Florida Cop Accused of Using Police Database to Pick Up Women


In news that once again raises troubling questions about how authorities misuse private information, a Florida cop is under investigation by the FBI for allegedly using a police database to pick up women.

In June 2018, two parents called the Bradenton Police Department to report a “domestic incident” involving Bradenton Police Sgt. Leonel Marines, 36, who had allegedly followed their adult daughter home from a parking lot and demanded to speak with her. The parents, sensing something was off, refused to let him inside and asked for his identification and supervisor’s name. When he refused to provide either, they contacted the police department to report the incident to the watch commander on duty.

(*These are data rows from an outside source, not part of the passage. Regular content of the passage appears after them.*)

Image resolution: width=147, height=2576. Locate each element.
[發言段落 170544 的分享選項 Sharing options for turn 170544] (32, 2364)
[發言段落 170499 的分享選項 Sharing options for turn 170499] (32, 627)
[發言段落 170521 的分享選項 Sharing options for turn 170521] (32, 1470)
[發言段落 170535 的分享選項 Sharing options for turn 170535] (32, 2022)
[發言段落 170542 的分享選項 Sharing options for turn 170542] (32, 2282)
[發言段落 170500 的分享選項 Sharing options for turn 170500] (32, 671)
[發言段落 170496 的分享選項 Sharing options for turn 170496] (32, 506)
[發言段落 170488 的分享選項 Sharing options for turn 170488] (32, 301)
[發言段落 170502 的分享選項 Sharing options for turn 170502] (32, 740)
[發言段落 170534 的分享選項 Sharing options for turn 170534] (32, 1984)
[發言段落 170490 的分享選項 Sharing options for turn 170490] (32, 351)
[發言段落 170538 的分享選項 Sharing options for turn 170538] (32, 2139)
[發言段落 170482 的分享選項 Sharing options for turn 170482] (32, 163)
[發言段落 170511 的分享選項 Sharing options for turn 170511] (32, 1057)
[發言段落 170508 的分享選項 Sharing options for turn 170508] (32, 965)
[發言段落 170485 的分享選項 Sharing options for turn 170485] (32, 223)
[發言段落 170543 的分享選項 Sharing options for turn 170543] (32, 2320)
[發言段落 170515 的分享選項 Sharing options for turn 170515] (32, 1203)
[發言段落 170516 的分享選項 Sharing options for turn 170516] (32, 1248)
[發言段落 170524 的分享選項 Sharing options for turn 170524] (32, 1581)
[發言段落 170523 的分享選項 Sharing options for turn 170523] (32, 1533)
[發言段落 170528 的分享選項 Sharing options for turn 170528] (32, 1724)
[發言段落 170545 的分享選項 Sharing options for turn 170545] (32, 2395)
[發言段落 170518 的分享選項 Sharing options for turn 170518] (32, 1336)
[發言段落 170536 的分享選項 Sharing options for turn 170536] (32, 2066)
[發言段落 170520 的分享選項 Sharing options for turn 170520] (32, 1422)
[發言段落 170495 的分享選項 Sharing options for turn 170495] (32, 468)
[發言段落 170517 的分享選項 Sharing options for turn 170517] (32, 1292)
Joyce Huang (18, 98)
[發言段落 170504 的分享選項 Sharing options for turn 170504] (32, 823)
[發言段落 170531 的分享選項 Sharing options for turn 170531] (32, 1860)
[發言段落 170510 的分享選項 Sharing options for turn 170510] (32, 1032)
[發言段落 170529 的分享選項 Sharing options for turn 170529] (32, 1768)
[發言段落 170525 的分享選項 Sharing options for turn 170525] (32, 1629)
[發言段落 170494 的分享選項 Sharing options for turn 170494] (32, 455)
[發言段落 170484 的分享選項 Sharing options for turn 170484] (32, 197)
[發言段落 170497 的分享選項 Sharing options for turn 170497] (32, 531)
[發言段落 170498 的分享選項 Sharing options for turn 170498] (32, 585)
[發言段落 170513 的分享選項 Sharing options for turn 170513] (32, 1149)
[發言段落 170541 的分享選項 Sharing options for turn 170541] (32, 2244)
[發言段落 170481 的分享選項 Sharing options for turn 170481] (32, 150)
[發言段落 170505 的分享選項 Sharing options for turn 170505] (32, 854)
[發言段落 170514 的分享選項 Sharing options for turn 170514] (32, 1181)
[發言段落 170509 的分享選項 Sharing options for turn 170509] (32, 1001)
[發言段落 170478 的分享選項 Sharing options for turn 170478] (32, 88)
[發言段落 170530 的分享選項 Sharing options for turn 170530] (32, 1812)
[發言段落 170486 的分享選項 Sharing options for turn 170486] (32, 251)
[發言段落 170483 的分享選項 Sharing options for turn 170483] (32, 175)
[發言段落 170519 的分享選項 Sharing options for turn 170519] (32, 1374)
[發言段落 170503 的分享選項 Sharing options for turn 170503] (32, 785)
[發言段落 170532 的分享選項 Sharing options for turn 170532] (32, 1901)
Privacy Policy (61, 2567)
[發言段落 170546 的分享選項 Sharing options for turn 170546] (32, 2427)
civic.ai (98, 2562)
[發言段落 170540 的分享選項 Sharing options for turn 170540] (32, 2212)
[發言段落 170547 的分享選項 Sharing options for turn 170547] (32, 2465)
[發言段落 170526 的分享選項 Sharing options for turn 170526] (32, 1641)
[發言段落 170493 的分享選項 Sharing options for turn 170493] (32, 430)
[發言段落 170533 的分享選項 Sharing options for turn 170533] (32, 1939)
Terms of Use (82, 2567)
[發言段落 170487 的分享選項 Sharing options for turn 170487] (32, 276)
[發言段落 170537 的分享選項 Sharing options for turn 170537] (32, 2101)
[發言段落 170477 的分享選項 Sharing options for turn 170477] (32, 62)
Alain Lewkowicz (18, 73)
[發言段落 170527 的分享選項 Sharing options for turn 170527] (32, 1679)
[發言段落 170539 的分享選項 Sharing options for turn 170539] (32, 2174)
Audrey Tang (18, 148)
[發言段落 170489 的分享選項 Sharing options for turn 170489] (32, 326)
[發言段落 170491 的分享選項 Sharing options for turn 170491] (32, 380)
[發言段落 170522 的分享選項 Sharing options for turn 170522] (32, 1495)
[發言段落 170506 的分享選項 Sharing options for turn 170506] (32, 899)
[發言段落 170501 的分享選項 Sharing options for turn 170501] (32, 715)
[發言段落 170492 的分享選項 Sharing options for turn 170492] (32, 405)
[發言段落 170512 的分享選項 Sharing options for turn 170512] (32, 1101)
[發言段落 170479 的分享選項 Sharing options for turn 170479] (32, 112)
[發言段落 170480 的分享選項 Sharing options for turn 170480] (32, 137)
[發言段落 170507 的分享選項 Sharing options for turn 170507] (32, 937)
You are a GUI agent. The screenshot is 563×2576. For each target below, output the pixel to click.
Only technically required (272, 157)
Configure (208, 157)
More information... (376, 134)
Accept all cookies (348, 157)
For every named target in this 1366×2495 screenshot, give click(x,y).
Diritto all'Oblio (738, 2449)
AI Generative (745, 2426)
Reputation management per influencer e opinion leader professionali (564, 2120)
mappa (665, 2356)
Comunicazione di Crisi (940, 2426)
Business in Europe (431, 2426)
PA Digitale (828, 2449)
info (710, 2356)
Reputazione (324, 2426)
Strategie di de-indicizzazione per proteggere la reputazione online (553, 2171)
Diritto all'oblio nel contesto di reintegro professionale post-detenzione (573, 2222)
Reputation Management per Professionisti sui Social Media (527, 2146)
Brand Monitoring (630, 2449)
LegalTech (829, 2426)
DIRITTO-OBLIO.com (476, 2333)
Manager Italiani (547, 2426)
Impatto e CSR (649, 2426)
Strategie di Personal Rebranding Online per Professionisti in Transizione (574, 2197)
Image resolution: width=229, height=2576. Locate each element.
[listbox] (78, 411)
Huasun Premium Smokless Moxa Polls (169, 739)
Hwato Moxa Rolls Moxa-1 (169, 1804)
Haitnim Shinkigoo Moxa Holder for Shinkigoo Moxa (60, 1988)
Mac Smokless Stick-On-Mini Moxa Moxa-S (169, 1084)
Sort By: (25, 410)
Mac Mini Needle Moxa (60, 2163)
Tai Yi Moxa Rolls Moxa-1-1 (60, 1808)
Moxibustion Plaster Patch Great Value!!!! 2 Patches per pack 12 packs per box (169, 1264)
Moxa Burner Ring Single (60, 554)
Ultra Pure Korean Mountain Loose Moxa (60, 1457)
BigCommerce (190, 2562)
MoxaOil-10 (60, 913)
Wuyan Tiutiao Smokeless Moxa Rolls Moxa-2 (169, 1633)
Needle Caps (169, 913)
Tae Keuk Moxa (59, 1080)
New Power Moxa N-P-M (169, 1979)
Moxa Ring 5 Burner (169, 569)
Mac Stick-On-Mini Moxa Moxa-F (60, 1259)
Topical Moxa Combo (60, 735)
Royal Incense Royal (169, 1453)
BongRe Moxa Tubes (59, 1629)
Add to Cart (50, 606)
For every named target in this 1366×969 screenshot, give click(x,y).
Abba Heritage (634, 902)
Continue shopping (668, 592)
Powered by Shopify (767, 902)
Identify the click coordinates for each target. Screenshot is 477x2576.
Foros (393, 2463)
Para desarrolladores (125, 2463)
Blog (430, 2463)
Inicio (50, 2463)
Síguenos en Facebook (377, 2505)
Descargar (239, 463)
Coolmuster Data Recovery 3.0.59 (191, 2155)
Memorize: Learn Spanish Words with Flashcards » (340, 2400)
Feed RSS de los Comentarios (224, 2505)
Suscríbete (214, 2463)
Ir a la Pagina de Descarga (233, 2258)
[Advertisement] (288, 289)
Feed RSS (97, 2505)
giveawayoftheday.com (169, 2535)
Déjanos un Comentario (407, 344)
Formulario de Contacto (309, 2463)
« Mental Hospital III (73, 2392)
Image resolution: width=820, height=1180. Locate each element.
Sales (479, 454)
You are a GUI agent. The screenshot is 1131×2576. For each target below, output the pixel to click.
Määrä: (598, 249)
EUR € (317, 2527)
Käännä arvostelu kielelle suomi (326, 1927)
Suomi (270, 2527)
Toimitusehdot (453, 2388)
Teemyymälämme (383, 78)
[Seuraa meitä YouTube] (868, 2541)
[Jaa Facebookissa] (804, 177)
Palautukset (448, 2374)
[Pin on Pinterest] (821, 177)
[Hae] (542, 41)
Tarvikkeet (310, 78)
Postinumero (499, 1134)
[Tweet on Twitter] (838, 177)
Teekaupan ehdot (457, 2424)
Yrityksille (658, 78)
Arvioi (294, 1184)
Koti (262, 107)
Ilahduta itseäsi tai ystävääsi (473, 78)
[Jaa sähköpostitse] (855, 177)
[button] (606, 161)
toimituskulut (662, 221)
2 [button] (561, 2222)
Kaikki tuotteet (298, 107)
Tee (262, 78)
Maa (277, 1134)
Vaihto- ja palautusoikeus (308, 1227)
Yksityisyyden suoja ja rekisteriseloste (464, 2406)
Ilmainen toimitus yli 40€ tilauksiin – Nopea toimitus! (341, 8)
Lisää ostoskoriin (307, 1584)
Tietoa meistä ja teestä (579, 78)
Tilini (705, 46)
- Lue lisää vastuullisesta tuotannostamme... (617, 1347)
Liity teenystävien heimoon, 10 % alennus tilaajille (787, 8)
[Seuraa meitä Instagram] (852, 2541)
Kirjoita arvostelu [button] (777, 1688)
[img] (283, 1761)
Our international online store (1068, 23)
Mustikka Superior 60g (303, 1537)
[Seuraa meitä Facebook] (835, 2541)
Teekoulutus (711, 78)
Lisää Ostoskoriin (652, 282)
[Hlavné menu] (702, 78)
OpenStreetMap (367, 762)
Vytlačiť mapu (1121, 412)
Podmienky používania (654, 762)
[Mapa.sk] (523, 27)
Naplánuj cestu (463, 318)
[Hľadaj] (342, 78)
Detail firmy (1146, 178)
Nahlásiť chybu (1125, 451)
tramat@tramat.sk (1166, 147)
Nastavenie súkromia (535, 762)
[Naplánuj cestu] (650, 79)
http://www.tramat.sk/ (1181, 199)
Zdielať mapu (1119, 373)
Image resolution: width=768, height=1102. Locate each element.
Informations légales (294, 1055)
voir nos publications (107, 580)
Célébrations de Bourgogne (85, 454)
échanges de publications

The complaint triggered an investigation that revealed Bradenton, who has been on the force for 12 years, has a longtime pattern of using a confidential police database as his own personal dating service, Bradenton Police Chief Melanie Bevan told reporters in a press conference. The investigation found that Marines had “engaged in negative and inappropriate contact” with 150 women. A “majority” of these women “were Hispanic,” Bevan said.

“To get right to the root of the matter, Leonel Marines was not utilizing this data for law enforcement purposes whatsoever,” Bevan said. “Instead, he was using it in a variety of ways—from social media, cold telephone calls, visits to their home under the guise of being there for police business, you name it—trying to get dates with these women. He was very persistent and successful at times in his efforts to do so.”

Bevan said the internal investigation uncovered “misuse of criminal justice information, violations of our record security policy, and sex on duty.”

Marines resigned in October, after he was placed on desk duty through the investigation. The FBI has since initiated a criminal investigation into Marines.

This is not the first time, however, that someone had filed a complaint against Marines for inappropriate contact. The Bradenton Herald reports of a complaint filed in 2012:

At the time, a woman told police that Marines had shown up at her home on several occasions, asking her personal questions that seemed unrelated to any police investigation and she didn’t know him personally, according to the 2012 internal affairs report. The woman added that she didn’t know how Marines had gotten her personal information and that she had asked that he not come back.
… When questioned by the internal affairs investigator why he had accessed her information, Marines said “that there was no particular reason, that they had mutual friends and it was out curiosity.”
Marines was also questioned about why he had accessed the driver’s license information of eight other people, as revealed by the same audit. According to the report, Marines claimed that he didn’t recognize any of them and couldn’t remember if it was in connection to any case but that he had “no physical contact” with any of them.

The report concluded that while Marines “contacted or attempted to contact” the eight people, he did not have any verbal or physical contact with them. Marines was given a three-day suspension and then resumed his service, where he allegedly continued to prey on women through the database.

Bevan said Marines had “cast a dark shadow on our law enforcement profession,” and called the parents who reported him “heroes.”

“In this day and age, it takes a little bit of courage to tell a police officer standing at their door… ‘No, we don’t want to let you talk to our daughter because we don’t get the right feeling about this,’” she said.